Generally speaking, though, if the problem keeps you from driving the car, you may have a lemon and be eligible for a lemon buyback. MA car warranty law only kicks in, though, if the dealer can’t or won’t fix the problem. In other words, if you have a car defect that’s fixed once you take your vehicle in for repair, you don’t have a lemon. On the other hand, if you take your car in for repair time and time again, and the problem still doesn’t go away, you have grounds for a solid case against the manufacturer.

It’s difficult to know for certain whether or not you’re protected under Massachusetts lemon law. That’s why it’s important to consult with an attorney who specializes in lemon law. Lemon law lawyers are familiar with the nuances of MA lemon law, and can guide you every step of the way toward establishing that your vehicle is a lemon and getting the lemon buy back you deserve.

Best of all, engaging the services of a lemon law attorney should be free. This is because the law says that the automaker is responsible for paying your attorney fees should you prevail in a lawsuit. Most of the time, though, it doesn’t come to that. Usually, a good lemon law attorney will be able to negotiate a settlement on your behalf that will get rid of your lemon and compensate you for the hassles you’ve faced.

The Cadillacs of Lemon Law in MA, NY and PA

Posted by Sergei Lemberg, Esq. on July 9th, 2008

About 50 years ago, Cadillac became synonymous with fine quality. Throughout the last half of the 20th century, there was no greater compliment than to have your product called, “The Cadillac of….” Amana was “the Cadillac of microwaves,” and Craftsman was “the Cadillac of tools.” These days, of course, Cadillac has been knocked down a few pegs. The proof is in the number of complaints we get from consumers about their Cadillacs.

I wanted to share three of our recent successes in getting settlements for our clients who owned lemon Cadillacs. The first involved a New York Lemon Law claim for a 2007 Cadillac Escalade with a repeated check engine light. Although the vehicle was approaching 50,000 miles when our client contacted us, and the first problem was at 30,000 miles, Cadillac compensated our client $6,250 for her time and inconvenience. 

The second was a Massachusetts Lemon Law case involving a 2007 Cadillac ESV with front-end noises that began after the car had been driven about 21,000 miles. The manufacturer finally determined that the vehicle was operating as designed and did not need any further repairs. Despite this conclusion, we convinced the manufacturer to compensate our client $4,000 for his time and inconvenience.

The third success story has to do with a Pennsylvania Lemon Law problem. Our client had a 2008 Cadillac STS-V with repeated check engine light problems.
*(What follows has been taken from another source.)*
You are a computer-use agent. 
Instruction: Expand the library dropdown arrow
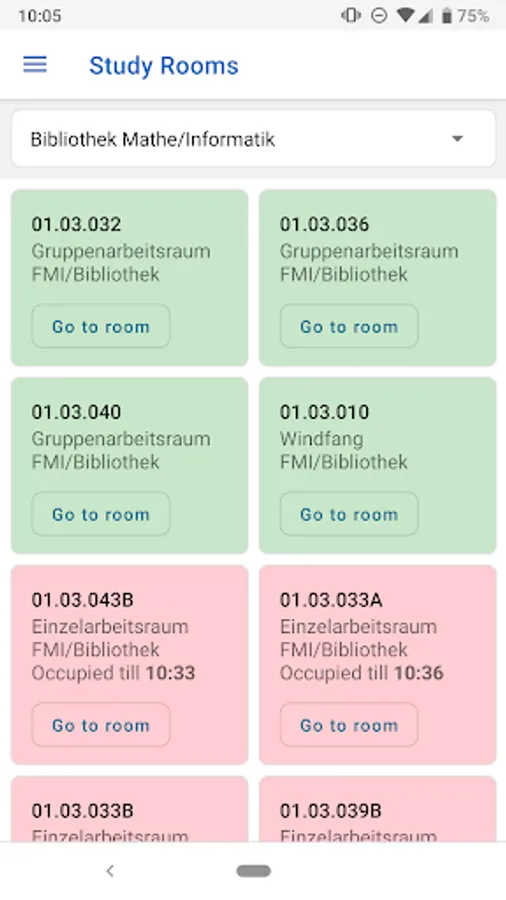click(457, 139)
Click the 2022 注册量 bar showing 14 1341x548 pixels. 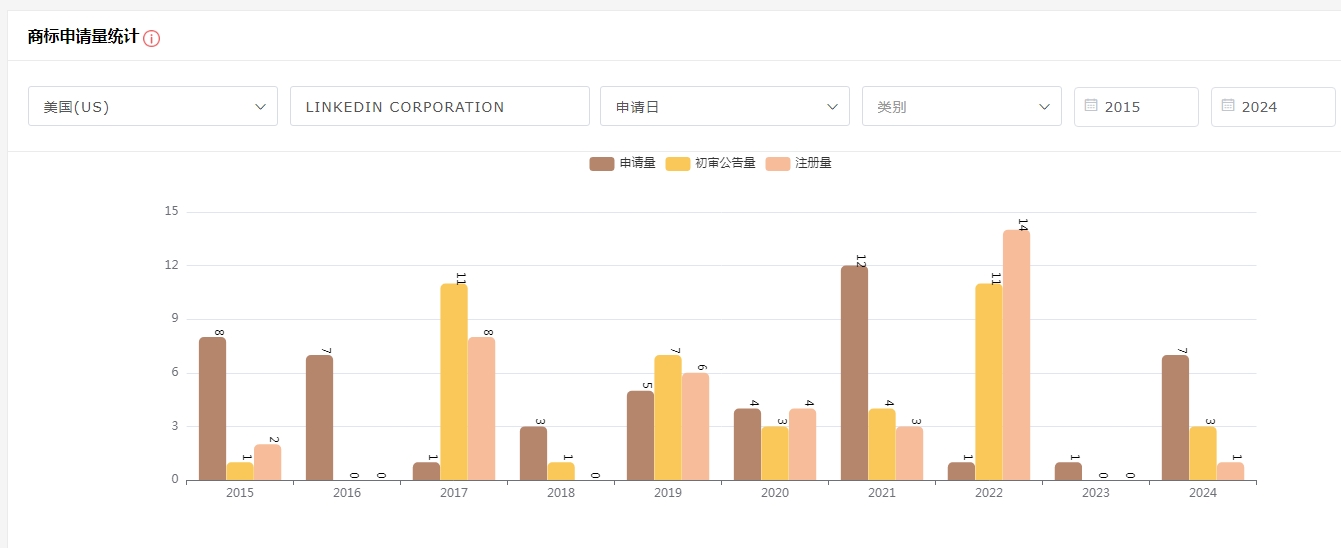tap(1016, 355)
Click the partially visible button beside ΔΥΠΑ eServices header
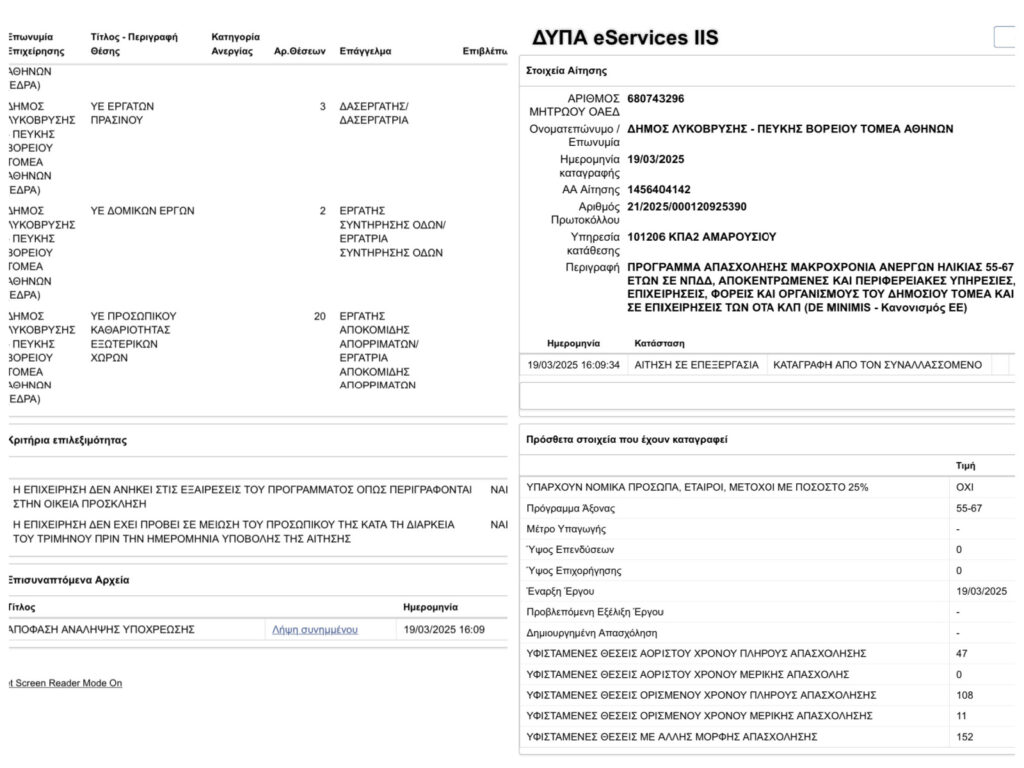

Five weeks after our client contacted us, we received a response from GM offering to settle the claim for $3,500. By this time, our client had taken the Cadillac in seven times for repair, so we said, “No way.” The check engine light problem was fixed, and we were ultimately able to negotiate a $6,500 settlement for our client.

Cadillac may no longer be associated with the epitome of quality, but our Cadillac Lemon Law successes demonstrate that they can be held accountable for their vehicles’ defects.